Il se sent honteux d'avoir oublié. Ce doit être pour cette raison que Narcissa était autant en colère.

« Comment se passe tes premiers leçons de magie ? » Demande Lucius sans même le réprimander pour ses gants.

« Le professeur dit que j'apprends vite ! » Se vante Draco même s'il sait que les sorts qu'il apprend sont ridiculement simples. « Mais parrain dit que je serais plus doué pour les potions ! »

« Sur ce point, nous nous ressemblons »

Ses yeux étincellent d'une telle fierté que Draco en est presque gêné. Son père n'est habituellement pas aussi démonstratif, mais peut-être tente-t-il par cette manière de lui faire oublier les évènements précédents.

« Et tu t'es fait des amis ? »

Draco gigote, mal à l'aise. Des amis, il n'en a pas. Les autres enfants le prennent de haut et se moque de lui, en général. Il n'y a que Théordore Nott et Blaise Zabini qui tolèrent sa présence. Le premier ne le vire pas du moment qu'il se tient tranquille et silencieux à ses côtés et le second... Ses réactions sont un peu étranges. Tantôt il joue avec lui, tantôt il le fuit, comme s'il ne devait pas être vu avec lui. Draco ne comprend vraiment pas. Mais il ne veut pas que son père s'inquiète à ce propos alors il ment. Il raconte de fausses anecdotes à son père et s'invente une amitié avec les filles Greengrass et Pansy Parkinson. Il sait que son père à des relations professionnels avec leurs parents donc c'est une bonne chose si les enfants sont amis. Et comme il le pensait, son père est heureux, si bien qu'il lui tapote tendrement la tête.

Draco en profite avant qu'il ne redevienne le Lucius froid et distant que tous connaissent en présence d'un public.

Le soir, couché dans son lit après que sa nounou lui ait lu une histoire, Draco peine à trouver le sommeil. Il a hâte de retrouver sa vraie maman dans ses rêves mais d'un autre côté... La constatation de n'avoir aucun ami le rend triste. Et s'il n'en avait jamais ? Et si personne, à part ses parents, ne l'aimait ? Peut-être est-il destiné à rester seul tout sa vie ? Après tout, qui pourrait l'accepter, lui et son pouvoir étrange et dangereux ? Personne, se lamente-t-il, personne n'acceptera d'être ami avec moi tant que j'aurais ce pouvoir.

« C'est faux »

Draco sursaute et regarde autour de lui. Il n'est plus dans sa chambre mais au bord d'un lac. Des tonnes d'animaux argentés s'amusent à ses côtés, ce qui donne un aspect féerique au paysage. C'est différent de ses rêves habituels, pour une fois, il ne sent pas la présence de sa mère. A la place, il voit un petit garçon de son âge, avec les yeux les plus verts qu'il n'a jamais vu. Mais ce petit garçon paraît sans expression. Il n'est ni triste, ni joyeux. Il paraît... Insensible. Draco ne sait pas vraiment quoi faire face à ce regard qui le fixe sans jamais le lâcher.

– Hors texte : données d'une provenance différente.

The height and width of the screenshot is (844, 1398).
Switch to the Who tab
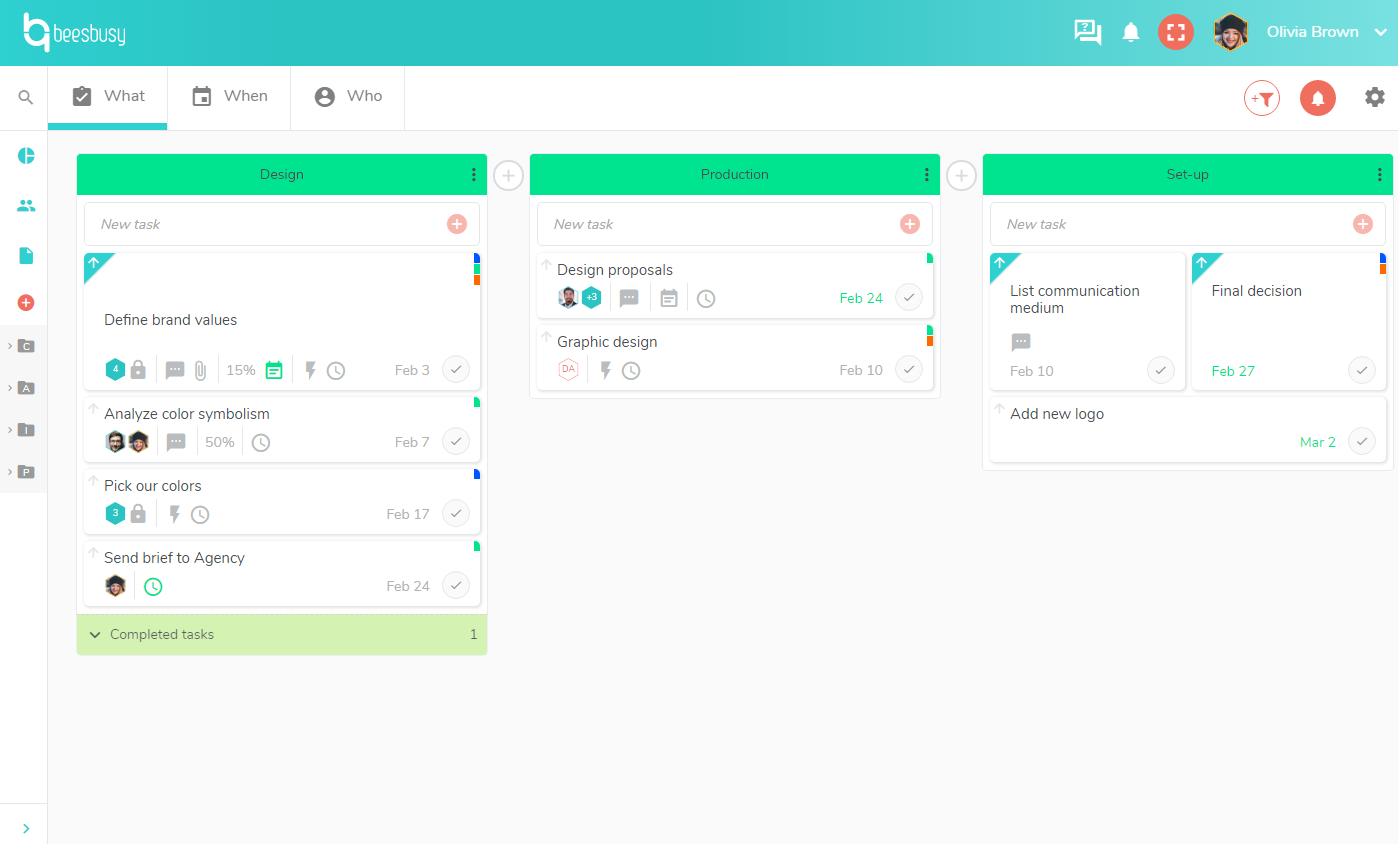tap(347, 96)
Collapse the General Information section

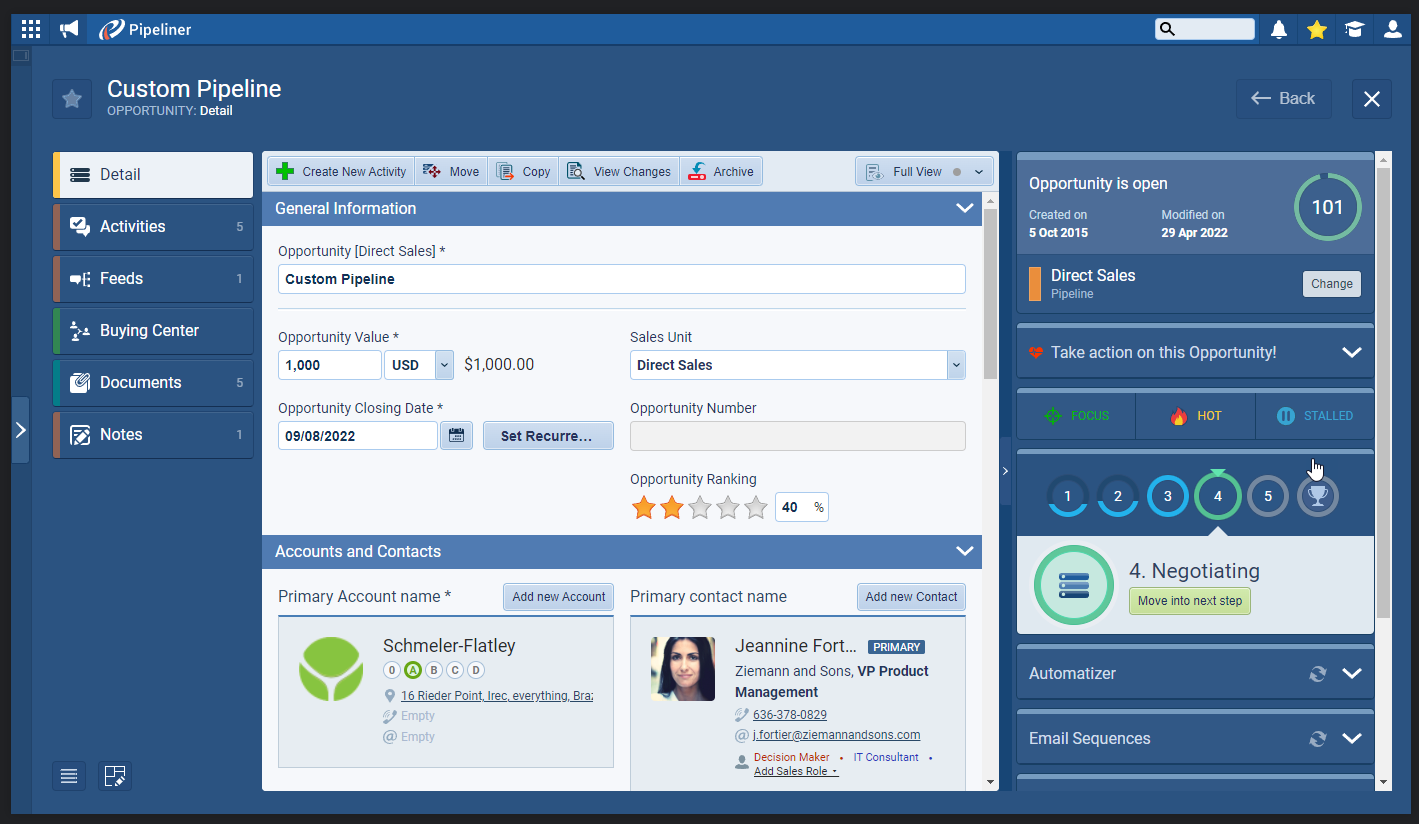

« C'est faux », répète l'enfant en tendant sa main dans sa direction. « Moi je serais ton ami »

« Tu ne me connais pas », dit justement Draco sans quitter la main du regard.

« Non mais nous finirons par nous connaître. Je le sais. Peu importe nos choix, nos destins sont liés. Et lorsque ce moment arrivera, je deviendrais ton ami. Pour l'éternité. Même le Destin sera incapable de nous séparer »

« Même avec un pouvoir aussi terrifiant que le mien ? »

« Moi aussi, j'ai un pouvoir qui effraie les autres. Alors ne t'inquiète pas »

« Tu promets ? »

« Je promets »

Et ce soir-là, Draco parvient à dormir paisiblement, persuadé qu'un jour, il rencontrerait ce drôle de bonhomme qui deviendrait, il en est certain, son ami.